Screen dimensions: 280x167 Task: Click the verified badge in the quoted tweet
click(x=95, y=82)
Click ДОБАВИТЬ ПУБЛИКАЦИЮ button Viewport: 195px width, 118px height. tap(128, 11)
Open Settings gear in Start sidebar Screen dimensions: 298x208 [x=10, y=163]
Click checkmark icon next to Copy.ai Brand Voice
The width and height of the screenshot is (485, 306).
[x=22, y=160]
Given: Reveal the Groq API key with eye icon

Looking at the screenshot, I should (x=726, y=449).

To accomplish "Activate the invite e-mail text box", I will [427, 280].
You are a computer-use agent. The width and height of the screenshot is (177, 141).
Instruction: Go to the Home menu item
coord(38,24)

________________________________________

_TASK STATEMENT_. The task calls for every line of the material to be reproduced precisely.

_EXERCISE RESPONSE_.
Screen dimensions: 280x167 Task: Click the verified badge in the quoted tweet
click(x=95, y=82)
Click ДОБАВИТЬ ПУБЛИКАЦИЮ button Viewport: 195px width, 118px height. tap(128, 11)
Open Settings gear in Start sidebar Screen dimensions: 298x208 [x=10, y=163]
Click checkmark icon next to Copy.ai Brand Voice
The width and height of the screenshot is (485, 306).
[x=22, y=160]
Given: Reveal the Groq API key with eye icon

Looking at the screenshot, I should (x=726, y=449).

To accomplish "Activate the invite e-mail text box", I will [427, 280].
You are a computer-use agent. The width and height of the screenshot is (177, 141).
Instruction: Go to the Home menu item
coord(38,24)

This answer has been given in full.